• WHAT THIS TASK INVOLVES:
Please return the listing below from the line with "804x532 pixels." through its last line, exactly, and include nothing else.

• SUPPLIED MATERIAL:
━━━━━━━━━━━━━━━━

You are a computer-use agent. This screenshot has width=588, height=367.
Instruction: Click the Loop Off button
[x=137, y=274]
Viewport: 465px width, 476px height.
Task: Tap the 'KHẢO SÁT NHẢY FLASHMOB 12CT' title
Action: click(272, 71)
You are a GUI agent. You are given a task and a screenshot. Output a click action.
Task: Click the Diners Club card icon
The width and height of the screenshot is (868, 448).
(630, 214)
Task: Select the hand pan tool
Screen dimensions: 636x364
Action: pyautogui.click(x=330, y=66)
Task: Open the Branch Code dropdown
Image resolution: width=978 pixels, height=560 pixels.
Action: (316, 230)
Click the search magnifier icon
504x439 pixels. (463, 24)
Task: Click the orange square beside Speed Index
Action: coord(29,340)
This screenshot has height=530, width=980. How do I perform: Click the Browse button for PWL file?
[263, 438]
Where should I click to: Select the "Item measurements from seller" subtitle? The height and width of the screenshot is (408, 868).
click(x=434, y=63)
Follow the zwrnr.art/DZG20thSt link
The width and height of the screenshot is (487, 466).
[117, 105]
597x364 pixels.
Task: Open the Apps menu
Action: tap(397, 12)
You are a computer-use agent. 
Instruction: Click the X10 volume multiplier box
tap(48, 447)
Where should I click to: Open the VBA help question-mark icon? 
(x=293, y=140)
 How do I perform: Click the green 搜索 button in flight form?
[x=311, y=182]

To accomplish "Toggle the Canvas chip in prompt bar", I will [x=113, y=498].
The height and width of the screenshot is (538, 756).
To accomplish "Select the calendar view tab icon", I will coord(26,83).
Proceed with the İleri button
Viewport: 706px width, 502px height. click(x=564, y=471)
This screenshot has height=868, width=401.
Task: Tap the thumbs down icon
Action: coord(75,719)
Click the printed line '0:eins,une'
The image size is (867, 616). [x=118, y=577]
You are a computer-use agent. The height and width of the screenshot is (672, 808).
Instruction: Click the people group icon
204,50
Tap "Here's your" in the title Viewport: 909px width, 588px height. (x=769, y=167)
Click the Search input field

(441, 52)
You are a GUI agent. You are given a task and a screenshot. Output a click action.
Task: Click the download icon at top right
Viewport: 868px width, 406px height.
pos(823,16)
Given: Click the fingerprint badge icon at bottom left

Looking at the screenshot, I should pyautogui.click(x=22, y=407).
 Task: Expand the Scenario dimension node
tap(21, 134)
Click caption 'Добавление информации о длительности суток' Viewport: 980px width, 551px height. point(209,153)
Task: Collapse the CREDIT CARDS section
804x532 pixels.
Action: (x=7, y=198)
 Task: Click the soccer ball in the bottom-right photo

━━━━━━━━━━━━━━━━

• RESPONSE AREA:
804x532 pixels.
Action: (x=7, y=198)
 Task: Click the soccer ball in the bottom-right photo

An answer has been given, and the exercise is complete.